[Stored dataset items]

= Beginning of Section =

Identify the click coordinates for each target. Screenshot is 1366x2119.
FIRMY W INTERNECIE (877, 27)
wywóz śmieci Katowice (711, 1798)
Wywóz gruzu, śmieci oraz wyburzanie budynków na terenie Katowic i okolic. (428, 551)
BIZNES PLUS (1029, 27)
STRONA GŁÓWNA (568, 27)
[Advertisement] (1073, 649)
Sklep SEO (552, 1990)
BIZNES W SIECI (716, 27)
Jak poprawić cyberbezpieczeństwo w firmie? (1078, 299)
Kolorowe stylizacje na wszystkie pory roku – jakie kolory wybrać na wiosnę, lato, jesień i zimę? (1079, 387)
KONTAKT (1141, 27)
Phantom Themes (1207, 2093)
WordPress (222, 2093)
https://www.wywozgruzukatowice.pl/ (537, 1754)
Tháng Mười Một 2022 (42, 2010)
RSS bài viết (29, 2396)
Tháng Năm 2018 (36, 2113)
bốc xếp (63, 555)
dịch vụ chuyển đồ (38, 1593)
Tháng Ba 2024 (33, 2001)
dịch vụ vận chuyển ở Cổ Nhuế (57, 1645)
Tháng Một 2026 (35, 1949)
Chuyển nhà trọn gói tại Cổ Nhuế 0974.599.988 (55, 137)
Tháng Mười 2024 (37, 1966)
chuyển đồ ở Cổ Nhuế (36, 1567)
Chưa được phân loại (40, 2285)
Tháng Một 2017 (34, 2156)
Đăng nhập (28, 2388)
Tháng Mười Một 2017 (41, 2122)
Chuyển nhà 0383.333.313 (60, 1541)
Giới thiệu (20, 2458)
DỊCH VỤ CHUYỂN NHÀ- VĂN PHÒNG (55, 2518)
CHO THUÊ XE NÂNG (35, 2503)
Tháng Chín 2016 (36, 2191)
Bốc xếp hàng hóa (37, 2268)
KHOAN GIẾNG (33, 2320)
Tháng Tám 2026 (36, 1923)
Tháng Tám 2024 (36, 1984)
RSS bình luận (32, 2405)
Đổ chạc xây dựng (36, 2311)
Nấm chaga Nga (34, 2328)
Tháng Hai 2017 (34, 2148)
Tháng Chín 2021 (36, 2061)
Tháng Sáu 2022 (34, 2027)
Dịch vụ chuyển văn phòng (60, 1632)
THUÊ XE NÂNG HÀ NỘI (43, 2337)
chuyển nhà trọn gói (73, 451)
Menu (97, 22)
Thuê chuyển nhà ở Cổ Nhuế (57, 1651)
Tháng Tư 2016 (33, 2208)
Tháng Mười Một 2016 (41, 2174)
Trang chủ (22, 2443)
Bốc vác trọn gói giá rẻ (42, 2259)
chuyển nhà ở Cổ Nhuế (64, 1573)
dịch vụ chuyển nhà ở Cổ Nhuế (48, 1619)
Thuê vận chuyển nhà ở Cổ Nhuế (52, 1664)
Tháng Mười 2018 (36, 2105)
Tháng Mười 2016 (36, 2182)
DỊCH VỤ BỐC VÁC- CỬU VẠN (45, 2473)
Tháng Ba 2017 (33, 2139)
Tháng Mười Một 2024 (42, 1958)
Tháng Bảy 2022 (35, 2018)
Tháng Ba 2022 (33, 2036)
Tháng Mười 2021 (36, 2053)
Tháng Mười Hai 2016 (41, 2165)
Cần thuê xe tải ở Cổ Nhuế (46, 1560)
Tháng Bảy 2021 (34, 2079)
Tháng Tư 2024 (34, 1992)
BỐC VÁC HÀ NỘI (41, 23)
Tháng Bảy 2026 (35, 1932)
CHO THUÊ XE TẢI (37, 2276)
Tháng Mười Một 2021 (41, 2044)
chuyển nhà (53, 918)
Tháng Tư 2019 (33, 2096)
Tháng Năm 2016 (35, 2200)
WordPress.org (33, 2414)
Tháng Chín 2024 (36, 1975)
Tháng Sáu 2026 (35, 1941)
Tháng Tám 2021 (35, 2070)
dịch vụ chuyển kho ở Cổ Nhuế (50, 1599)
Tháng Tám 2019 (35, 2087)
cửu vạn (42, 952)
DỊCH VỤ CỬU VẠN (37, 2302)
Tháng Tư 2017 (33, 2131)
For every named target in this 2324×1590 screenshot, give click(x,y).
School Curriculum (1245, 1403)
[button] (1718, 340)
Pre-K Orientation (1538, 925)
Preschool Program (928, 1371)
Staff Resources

= End of Section =

Return the records above verbatim, in their entirety.

Identify the click coordinates for each target. Screenshot is 1366x2119.
FIRMY W INTERNECIE (877, 27)
wywóz śmieci Katowice (711, 1798)
Wywóz gruzu, śmieci oraz wyburzanie budynków na terenie Katowic i okolic. (428, 551)
BIZNES PLUS (1029, 27)
STRONA GŁÓWNA (568, 27)
[Advertisement] (1073, 649)
Sklep SEO (552, 1990)
BIZNES W SIECI (716, 27)
Jak poprawić cyberbezpieczeństwo w firmie? (1078, 299)
Kolorowe stylizacje na wszystkie pory roku – jakie kolory wybrać na wiosnę, lato, jesień i zimę? (1079, 387)
KONTAKT (1141, 27)
Phantom Themes (1207, 2093)
WordPress (222, 2093)
https://www.wywozgruzukatowice.pl/ (537, 1754)
Tháng Mười Một 2022 (42, 2010)
RSS bài viết (29, 2396)
Tháng Năm 2018 (36, 2113)
bốc xếp (63, 555)
dịch vụ chuyển đồ (38, 1593)
Tháng Ba 2024 (33, 2001)
dịch vụ vận chuyển ở Cổ Nhuế (57, 1645)
Tháng Một 2026 (35, 1949)
Chuyển nhà trọn gói tại Cổ Nhuế 0974.599.988 (55, 137)
Tháng Mười 2024 (37, 1966)
chuyển đồ ở Cổ Nhuế (36, 1567)
Chưa được phân loại (40, 2285)
Tháng Một 2017 (34, 2156)
Đăng nhập (28, 2388)
Tháng Mười Một 2017 (41, 2122)
Chuyển nhà 0383.333.313 (60, 1541)
Giới thiệu (20, 2458)
DỊCH VỤ CHUYỂN NHÀ- VĂN PHÒNG (55, 2518)
CHO THUÊ XE NÂNG (35, 2503)
Tháng Chín 2016 (36, 2191)
Bốc xếp hàng hóa (37, 2268)
KHOAN GIẾNG (33, 2320)
Tháng Tám 2026 (36, 1923)
Tháng Tám 2024 (36, 1984)
RSS bình luận (32, 2405)
Đổ chạc xây dựng (36, 2311)
Nấm chaga Nga (34, 2328)
Tháng Hai 2017 (34, 2148)
Tháng Chín 2021 (36, 2061)
Tháng Sáu 2022 (34, 2027)
Dịch vụ chuyển văn phòng (60, 1632)
THUÊ XE NÂNG HÀ NỘI (43, 2337)
chuyển nhà trọn gói (73, 451)
Menu (97, 22)
Thuê chuyển nhà ở Cổ Nhuế (57, 1651)
Tháng Tư 2016 (33, 2208)
Tháng Mười Một 2016 (41, 2174)
Trang chủ (22, 2443)
Bốc vác trọn gói giá rẻ (42, 2259)
chuyển nhà ở Cổ Nhuế (64, 1573)
dịch vụ chuyển nhà ở Cổ Nhuế (48, 1619)
Thuê vận chuyển nhà ở Cổ Nhuế (52, 1664)
Tháng Mười 2018 (36, 2105)
Tháng Mười 2016 (36, 2182)
DỊCH VỤ BỐC VÁC- CỬU VẠN (45, 2473)
Tháng Ba 2017 (33, 2139)
Tháng Mười Một 2024 (42, 1958)
Tháng Bảy 2022 (35, 2018)
Tháng Ba 2022 (33, 2036)
Tháng Mười 2021 (36, 2053)
Tháng Mười Hai 2016 (41, 2165)
Cần thuê xe tải ở Cổ Nhuế (46, 1560)
Tháng Bảy 2021 (34, 2079)
Tháng Tư 2024 (34, 1992)
BỐC VÁC HÀ NỘI (41, 23)
Tháng Bảy 2026 (35, 1932)
CHO THUÊ XE TẢI (37, 2276)
Tháng Mười Một 2021 (41, 2044)
chuyển nhà (53, 918)
Tháng Tư 2019 (33, 2096)
Tháng Năm 2016 (35, 2200)
WordPress.org (33, 2414)
Tháng Chín 2024 (36, 1975)
Tháng Sáu 2026 (35, 1941)
Tháng Tám 2021 (35, 2070)
dịch vụ chuyển kho ở Cổ Nhuế (50, 1599)
Tháng Tám 2019 (35, 2087)
cửu vạn (42, 952)
DỊCH VỤ CỬU VẠN (37, 2302)
Tháng Tư 2017 (33, 2131)
For every named target in this 2324×1590 screenshot, give click(x,y).
School Curriculum (1245, 1403)
[button] (1718, 340)
Pre-K Orientation (1538, 925)
Preschool Program (928, 1371)
Staff Resources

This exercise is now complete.